Taking her out of school is an unfortunate necessity at this point. She'll finish out the year but there is just no way we can swing another year's tuition. This year's has already pushed us past the point of comfort. But pulling her out isn't easy either. Kid suffers from pretty severe social anxiety. And I'm not just saying that. I mean it's a real problem.
We held her back from Kindergarten in Michigan, which was the best possible decision we could have made for her, and that extra year did help her... some. But being the "new" kid is excrutiatingly difficult for her. She has made herself comfortable at her new school. She is doing very well socially and has become a social leader among her classmates. That is a triumphant accomplishment for a sensitive kid who compares herself to others in a very self-depreciating way... on just about every single level (except looks... she's pretty into her long golden hair!). Her current social comfort is a reflection, in no small part, on the particularly wonderful group of kids she just happened to be placed with. Kids, who due to the very small nature of the school, would be her classmates all the way through the 8th grade. She has taken great comfort in that thought.

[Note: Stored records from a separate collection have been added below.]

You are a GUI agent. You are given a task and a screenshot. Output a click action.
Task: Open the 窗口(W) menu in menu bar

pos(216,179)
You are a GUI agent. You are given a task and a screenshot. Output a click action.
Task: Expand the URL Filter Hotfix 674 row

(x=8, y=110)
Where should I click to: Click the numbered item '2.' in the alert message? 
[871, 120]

Even still Kid is a kid who rips up her artwork if it isn't perfect enough. She comes home and announces (daily) that she is the only kid who doesn't know how to: read, spell, add, play violin, swim in the deep end, climb Mt Everest. She refuses to preform on any type of test, and is routinely under evaluated because of it. Long story short the girl has got ISSUES. She is intensely observant... and to her... everyone else's strengths exaggerate her weaknesses. She's smart (and hysterically funny)... but school isn't as easy for her as it is for others.
Right now, with LOTS of coaching from yours truly, she has got a set of teachers who (for the most part) get her. She is thriving (beyond my wildest imagination). She's still got her issues but they are not holding her back as much as they used to. She wants to go to school everyday (unheard of!) and loves all her friends. And lets face it... happiness should count for something. She is in an environment that has nurtured her quirks and allowed her to blossom in spite of them. At the same time, we can't jeopardize our financial health when there are other schooling options. And while I don't know that the other schools will fail to bring her out of her shell... I fear it... and that fear can be almost paralyzing.

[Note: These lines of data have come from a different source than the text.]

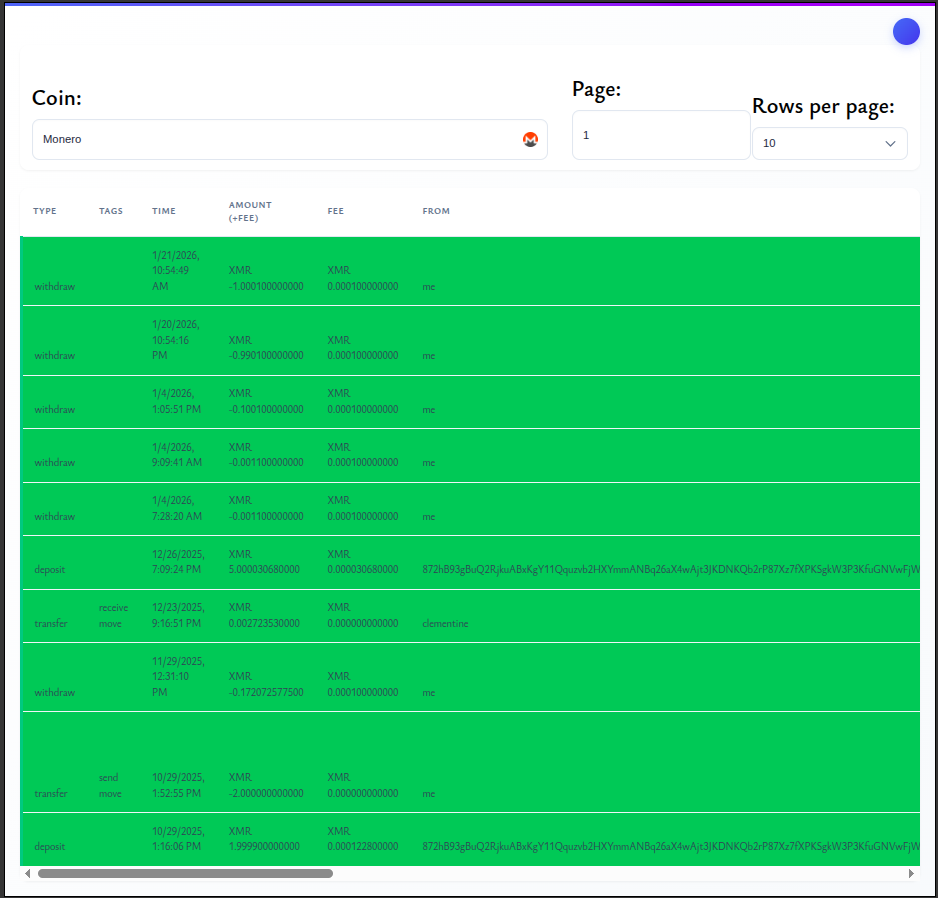
Task: Click the send move tags on 10/29/2025 transfer
Action: 110,785
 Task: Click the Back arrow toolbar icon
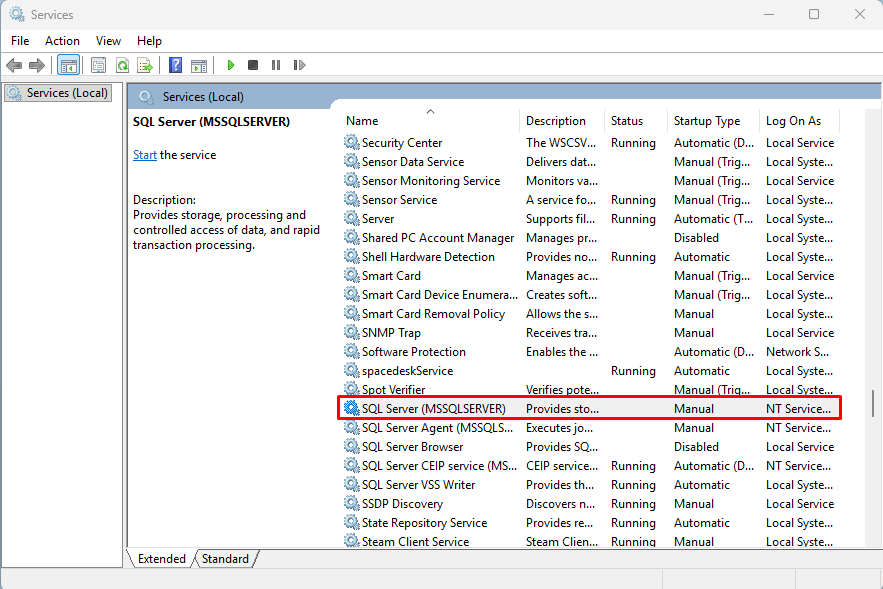(14, 65)
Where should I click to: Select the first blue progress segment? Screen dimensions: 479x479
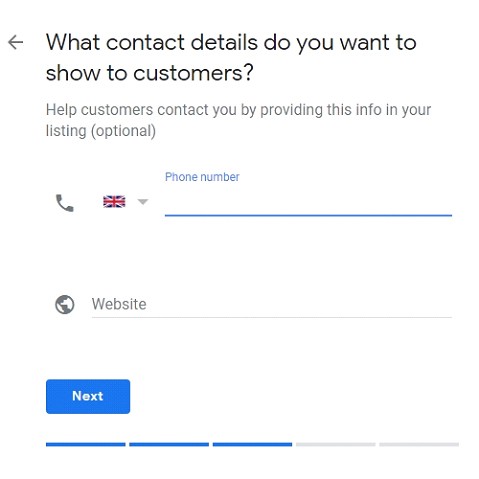[86, 444]
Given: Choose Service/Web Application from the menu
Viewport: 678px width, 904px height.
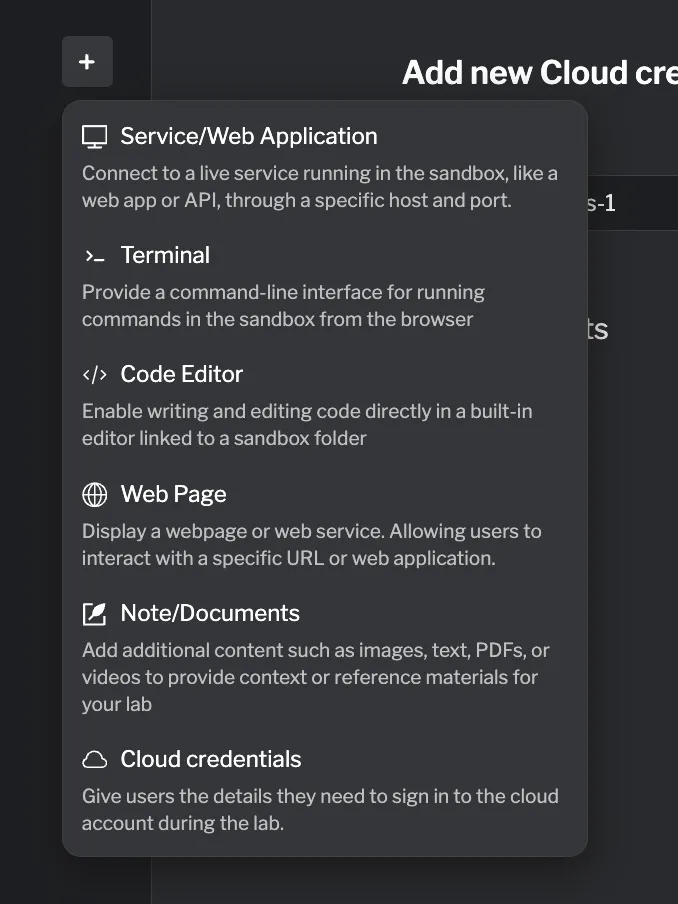Looking at the screenshot, I should click(249, 135).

It's a hard time for me since I will be the one to make and carry out this decision. The completely ridiculous school system here isn't helping matters. It would be one thing if I could know what school I was preparing her for. I have filled out the Magnet application and will be submitting it next week. It will be another couple of months before I find out her placement. In the meantime I will also apply to all the charter schools and hope (against hope) that she manages to snag a spot (available only if someone vacates a spot and then we win it by lottery). In April or May I will weigh our options (including homeschooling) and see where I think her best interest lies.
But I know she will be heartbroken to leave the small comfortable space she's made for herself among friendly faces. Especially since not even a year ago she said goodbye to her childhood friends in Michigan. That's a lot of unwanted change for a socially anxious kid... any kid for that matter.

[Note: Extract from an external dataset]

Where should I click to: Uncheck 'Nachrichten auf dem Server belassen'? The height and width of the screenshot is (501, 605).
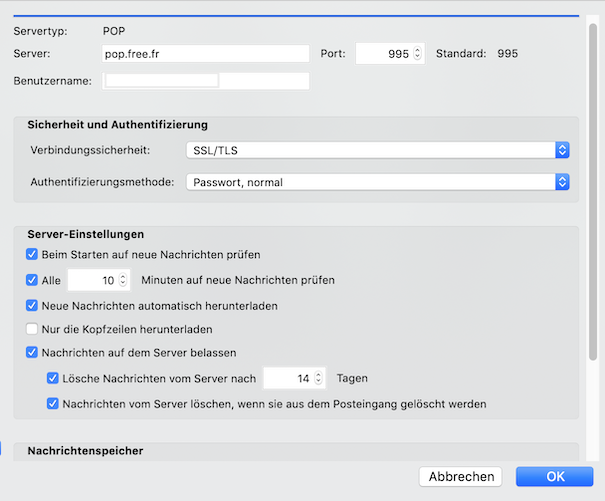pos(32,353)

It's tough, too, since I have completely no control. I have to just wait and see what spots we're offered and hope that what is best for her presents itself. I am thankful that this transition will happen after the summer break so that she will have already spent some time away from her classmates and the adjustment won't seem so abrupt (I hope). But seeing as there is no way we could ever afford to send Baby to preschool (or have either child take any type of extracurricular class) and afford Kid's tuition we'd have to pull her out sooner or later. So hopefully sooner, while hard right now, will be easier in the long run.
Listen, I know to most people the decision would be a no brainer. Take her out and put her in whatever free school you get into. "She'll do just fine!" But when your child has an issue and you find them a place that allows for them to develop confidence (and is markedly happier than she has ever been) it isn't so easy to pull her out. She loves her current school because she is happy socially. Taking her out is one of the hardest things I'll have to do. It's killing me. I want to do what is best for her but can't. This is one case where what is best for the family isn't best for everyone in the family... and Kid is taking a hit for the team.